> Supplied material:
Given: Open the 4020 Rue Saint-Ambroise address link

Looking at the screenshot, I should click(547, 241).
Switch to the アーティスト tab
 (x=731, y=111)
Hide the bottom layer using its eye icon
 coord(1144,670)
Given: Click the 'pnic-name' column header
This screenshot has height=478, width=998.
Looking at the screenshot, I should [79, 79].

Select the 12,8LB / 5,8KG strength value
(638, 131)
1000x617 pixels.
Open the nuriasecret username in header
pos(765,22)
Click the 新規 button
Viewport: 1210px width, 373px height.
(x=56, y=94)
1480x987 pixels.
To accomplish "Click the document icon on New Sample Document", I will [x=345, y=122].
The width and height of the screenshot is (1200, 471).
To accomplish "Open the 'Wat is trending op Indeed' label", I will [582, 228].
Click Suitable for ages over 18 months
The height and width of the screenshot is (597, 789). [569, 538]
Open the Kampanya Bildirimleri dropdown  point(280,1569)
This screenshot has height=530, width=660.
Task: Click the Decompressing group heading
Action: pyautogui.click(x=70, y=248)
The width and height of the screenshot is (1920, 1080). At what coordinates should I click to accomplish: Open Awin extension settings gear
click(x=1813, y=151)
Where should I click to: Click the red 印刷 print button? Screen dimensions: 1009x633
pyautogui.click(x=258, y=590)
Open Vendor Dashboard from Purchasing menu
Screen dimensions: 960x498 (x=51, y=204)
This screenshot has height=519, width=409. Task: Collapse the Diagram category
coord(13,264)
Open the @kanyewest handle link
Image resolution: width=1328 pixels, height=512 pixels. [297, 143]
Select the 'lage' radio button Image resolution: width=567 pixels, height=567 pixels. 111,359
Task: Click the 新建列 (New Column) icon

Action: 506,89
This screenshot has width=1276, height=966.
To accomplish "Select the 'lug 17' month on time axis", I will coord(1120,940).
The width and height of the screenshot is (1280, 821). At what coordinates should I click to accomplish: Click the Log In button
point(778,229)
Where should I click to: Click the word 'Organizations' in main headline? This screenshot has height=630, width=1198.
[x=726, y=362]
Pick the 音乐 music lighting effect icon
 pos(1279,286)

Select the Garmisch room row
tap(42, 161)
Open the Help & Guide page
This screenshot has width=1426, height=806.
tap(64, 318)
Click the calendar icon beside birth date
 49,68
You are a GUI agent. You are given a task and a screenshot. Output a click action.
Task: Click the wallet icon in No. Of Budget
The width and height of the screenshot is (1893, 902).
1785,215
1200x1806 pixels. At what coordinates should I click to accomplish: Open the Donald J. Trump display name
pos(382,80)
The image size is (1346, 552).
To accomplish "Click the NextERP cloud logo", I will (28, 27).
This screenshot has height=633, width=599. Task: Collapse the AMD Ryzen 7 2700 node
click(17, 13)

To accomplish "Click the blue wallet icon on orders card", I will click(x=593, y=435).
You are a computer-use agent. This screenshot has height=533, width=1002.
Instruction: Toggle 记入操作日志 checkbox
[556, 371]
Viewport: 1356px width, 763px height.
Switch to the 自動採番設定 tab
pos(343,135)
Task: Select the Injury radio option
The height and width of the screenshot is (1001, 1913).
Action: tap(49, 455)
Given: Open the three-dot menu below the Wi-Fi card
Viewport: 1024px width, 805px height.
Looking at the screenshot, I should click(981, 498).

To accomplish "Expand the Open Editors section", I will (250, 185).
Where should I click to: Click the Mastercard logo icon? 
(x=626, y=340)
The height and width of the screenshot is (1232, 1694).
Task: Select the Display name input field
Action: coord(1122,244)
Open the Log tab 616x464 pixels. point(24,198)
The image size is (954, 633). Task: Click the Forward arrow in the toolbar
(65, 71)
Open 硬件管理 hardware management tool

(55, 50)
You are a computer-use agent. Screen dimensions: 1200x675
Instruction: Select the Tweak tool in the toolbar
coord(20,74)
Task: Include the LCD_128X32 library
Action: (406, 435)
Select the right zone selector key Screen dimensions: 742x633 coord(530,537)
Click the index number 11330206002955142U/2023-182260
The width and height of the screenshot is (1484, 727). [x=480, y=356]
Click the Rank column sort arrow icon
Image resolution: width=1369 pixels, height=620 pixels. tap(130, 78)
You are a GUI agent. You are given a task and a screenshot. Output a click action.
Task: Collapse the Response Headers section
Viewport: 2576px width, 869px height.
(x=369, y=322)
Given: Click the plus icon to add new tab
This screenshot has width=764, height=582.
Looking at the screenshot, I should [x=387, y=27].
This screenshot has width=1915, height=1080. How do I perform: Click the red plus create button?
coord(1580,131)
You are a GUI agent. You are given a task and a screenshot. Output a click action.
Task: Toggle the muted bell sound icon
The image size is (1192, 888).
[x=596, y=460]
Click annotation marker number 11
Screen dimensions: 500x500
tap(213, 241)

> Problem requirements: The lines above starting at the one that contains "Task: Click the 新建列 (New Column) icon" and ending at the one that contains "You are a computer-use agent. This" must be transcribed exactly, and no other lines may appear.

> Reply to the exercise:
Task: Click the 新建列 (New Column) icon

Action: 506,89
This screenshot has width=1276, height=966.
To accomplish "Select the 'lug 17' month on time axis", I will coord(1120,940).
The width and height of the screenshot is (1280, 821). At what coordinates should I click to accomplish: Click the Log In button
point(778,229)
Where should I click to: Click the word 'Organizations' in main headline? This screenshot has height=630, width=1198.
[x=726, y=362]
Pick the 音乐 music lighting effect icon
 pos(1279,286)

Select the Garmisch room row
tap(42, 161)
Open the Help & Guide page
This screenshot has width=1426, height=806.
tap(64, 318)
Click the calendar icon beside birth date
 49,68
You are a GUI agent. You are given a task and a screenshot. Output a click action.
Task: Click the wallet icon in No. Of Budget
The width and height of the screenshot is (1893, 902).
1785,215
1200x1806 pixels. At what coordinates should I click to accomplish: Open the Donald J. Trump display name
pos(382,80)
The image size is (1346, 552).
To accomplish "Click the NextERP cloud logo", I will (28, 27).
This screenshot has height=633, width=599. Task: Collapse the AMD Ryzen 7 2700 node
click(17, 13)

To accomplish "Click the blue wallet icon on orders card", I will click(x=593, y=435).
You are a computer-use agent. This screenshot has height=533, width=1002.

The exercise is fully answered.